* [PASSAGE PROVIDED]
━━━━━━

# Maryland to Hawaii ?



## mmcmdl (May 3, 2021)

Aukai is in need of a BP , We agreed on price of $2800 which is below what I could get in my hood . Anyone knowing about how to ship this , PLEASE chime in , as this is a new venture for me .


----------



## darkzero (May 3, 2021)

But I thought you offered delivery?  



mmcmdl said:


> Oh , just realized that was you Brent . You know I deliver also .





darkzero said:


> I'm not expecting free but I saw in another post that says you deliver also!   Do you have the same guarantee as Dominos?  30 hrs instead of 30 mins is fine with me!





But seriously, I have no idea, never dealt with anything like that either. How did Mike get his DoAll delivered? I know it shipped by truck then got on a boat, I'm sure the BP would have to go the same way.


----------



## mmcmdl (May 3, 2021)

Waiting on Mike Will . Be another late night thread I"m sure . I did tell him the barn dust is free , and it's actually real ! This nightshift rocks on here , be lost without it . BTW , whatcha need ?


----------



## Brento (May 3, 2021)

What dont we need lol


----------



## jwmelvin (May 3, 2021)

I shipped a ~650 lb crate from Molokai > Honolulu > LA > Virginia, using Honolulu Freight Service to La and then Trifecta Transportation from there to Virginia. If I remember correctly, HFS set up the various links and were a pleasure to work with. It’s always a bit of an operation to get these things done but that shipment worked out fine for me.


----------



## Aukai (May 4, 2021)

Shipping from MD to Hawaii is going to be an adventure, it's all about preparation.  If the base pallet is solid, and the handles are taken off of the 49" table, so the monkeys on the forklifts have less or a target, it may get here in top shape. Please Lord!!!!


----------



## vtcnc (May 4, 2021)

I would fully enclose it, but that is just me.

Then electrify it in case they spear it.


----------



## Aukai (May 4, 2021)

This is one thought


----------



## brino (May 4, 2021)

darkzero said:


> How did Mike get his DoAll delivered?



Broken, I believe........ 

-brino


----------



## Barncat (May 4, 2021)

Does fastenal ship to Hawaii?


----------



## BGHansen (May 4, 2021)

Maybe hit the PM part of the forum for photos of comparable machines from Matt?  We all like showing photos of new acquisitions, gotta be some showing the crating PM uses which has been fairly successful at getting machines to new homes.  Maybe even reach out to Matt for some advise on a shipper?  With his attention to details, he has probably a short list of reliable as opposed to cheap shippers.

━━━━━━

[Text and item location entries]

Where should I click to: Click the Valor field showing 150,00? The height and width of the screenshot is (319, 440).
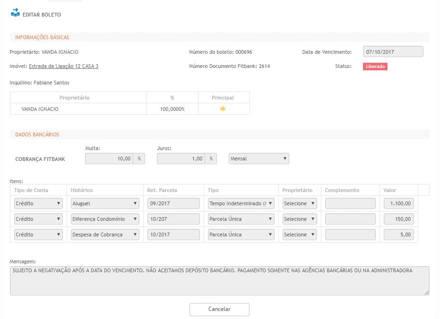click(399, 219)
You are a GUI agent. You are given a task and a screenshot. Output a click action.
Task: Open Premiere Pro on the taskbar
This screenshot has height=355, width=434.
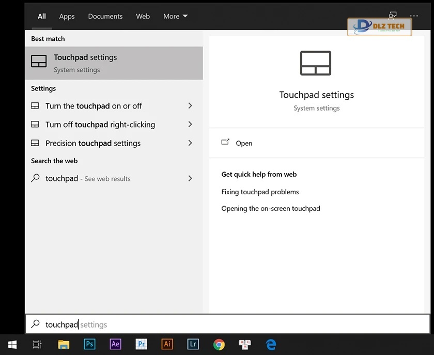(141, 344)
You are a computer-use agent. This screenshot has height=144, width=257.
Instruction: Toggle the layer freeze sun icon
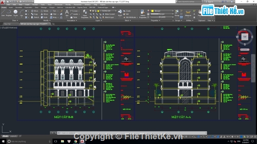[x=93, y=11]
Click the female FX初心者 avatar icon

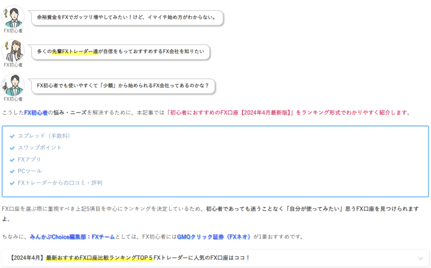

━━━━━━

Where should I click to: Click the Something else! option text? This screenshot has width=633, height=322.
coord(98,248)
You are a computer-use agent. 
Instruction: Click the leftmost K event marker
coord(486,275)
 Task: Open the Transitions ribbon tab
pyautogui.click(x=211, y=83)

━━━━━━

* [GOAL 1] In the forum thread, what price did mmcmdl and Aukai agree on?
* [GOAL 2] Resize the records from the line with "Where should I click to: Click the Valor" to the line with "Click the female FX初心者 avatar icon", both included. Write those lines out again with the requests, multiply every coordinate in the answers by 1.45, round to whole numbers with halves going up, and leave the pictures out.

* [RIGHT ANSWER 1] $2800

* [RIGHT ANSWER 2]
Where should I click to: Click the Valor field showing 150,00? The height and width of the screenshot is (319, 440).
click(579, 318)
You are a GUI agent. You are given a task and a screenshot. Output a click action.
Task: Open Premiere Pro on the taskbar
This screenshot has height=355, width=434.
(204, 499)
You are a computer-use agent. This screenshot has height=144, width=257.
Instruction: Toggle the layer freeze sun icon
[x=135, y=16]
Click the female FX初心者 avatar icon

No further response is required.